September 30, 1997| From Associated Press

COLINA, Chile — A fire swept through a home for retarded children in this northern Santiago suburb early Monday, killing 30 residents, including several who didn't recognize the danger and walked back into the burning building after being rescued.

Three children and one firefighter were injured. Authorities took 134 survivors to a nearby school.

An electrical short circuit caused the fire, according to a preliminary report by the Fire Department. Residents' relatives complained that the facility was in disrepair and understaffed.

Some youngsters suffocated when they reentered the building.

"Apparently, some children thought it was some kind of a game, I don't know, but firemen said it happened several times," said Guillermo Vidal, vice president of Coanil, the private foundation that administered the home.

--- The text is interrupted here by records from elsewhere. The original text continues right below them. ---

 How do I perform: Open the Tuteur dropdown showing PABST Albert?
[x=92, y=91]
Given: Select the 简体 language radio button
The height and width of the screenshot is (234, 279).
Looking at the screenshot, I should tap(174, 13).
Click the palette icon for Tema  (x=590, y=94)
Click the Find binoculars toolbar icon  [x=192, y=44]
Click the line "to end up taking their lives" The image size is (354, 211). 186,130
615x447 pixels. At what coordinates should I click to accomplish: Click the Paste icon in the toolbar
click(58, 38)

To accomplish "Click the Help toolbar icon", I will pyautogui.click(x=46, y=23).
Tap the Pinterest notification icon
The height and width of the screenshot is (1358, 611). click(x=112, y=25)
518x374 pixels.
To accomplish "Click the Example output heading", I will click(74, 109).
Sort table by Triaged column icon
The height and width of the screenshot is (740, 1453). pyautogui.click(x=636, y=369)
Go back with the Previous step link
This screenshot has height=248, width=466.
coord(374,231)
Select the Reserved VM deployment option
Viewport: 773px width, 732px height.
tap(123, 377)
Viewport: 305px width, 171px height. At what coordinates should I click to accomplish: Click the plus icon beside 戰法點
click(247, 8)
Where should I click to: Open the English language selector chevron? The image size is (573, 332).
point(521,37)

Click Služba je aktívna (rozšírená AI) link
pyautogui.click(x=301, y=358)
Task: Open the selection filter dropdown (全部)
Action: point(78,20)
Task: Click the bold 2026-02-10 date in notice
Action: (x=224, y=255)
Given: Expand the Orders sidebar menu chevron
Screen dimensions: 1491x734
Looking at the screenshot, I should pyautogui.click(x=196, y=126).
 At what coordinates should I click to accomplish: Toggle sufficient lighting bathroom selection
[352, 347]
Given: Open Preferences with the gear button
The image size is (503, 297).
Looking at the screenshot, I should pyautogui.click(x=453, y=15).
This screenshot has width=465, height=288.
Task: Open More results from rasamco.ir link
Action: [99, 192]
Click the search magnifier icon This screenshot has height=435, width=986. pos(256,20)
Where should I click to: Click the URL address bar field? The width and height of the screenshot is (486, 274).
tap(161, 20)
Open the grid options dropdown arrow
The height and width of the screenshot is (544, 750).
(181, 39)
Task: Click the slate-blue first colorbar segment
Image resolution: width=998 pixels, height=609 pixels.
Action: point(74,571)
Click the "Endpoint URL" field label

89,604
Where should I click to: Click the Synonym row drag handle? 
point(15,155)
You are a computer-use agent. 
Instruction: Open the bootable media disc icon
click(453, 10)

Isabel Patino, another Coanil official, said the children appeared to be attracted by the fire and "totally lacked the notion of danger." It was not clear why the adults on hand were unable to keep the children away from the fire.

Patino said all the victims were retarded people, ages 6 to 40, though most were children. While the home was established for retarded children, it also housed some adults.

Patino described the degree of retardation of the victims as ranging "from severe to extreme. . . . That was one reason for the high number of victims."

She said virtually all the residents took medication "under medical supervision" but added "that doesn't mean they were drugged."

The 10-year-old brick building is in the countryside outside Colina.

Luis Paredes, whose son survived the fire, complained that the home was badly in need of repair and lacked the most basic fire safety features.

It was not immediately clear if the home had sprinklers.

Other relatives said the home was understaffed during the night. They said only seven people were in charge when the fire broke out.

Vidal said since some patients suffered from both mental and physical disabilities, it would have required "one person per patient" for a complete evacuation.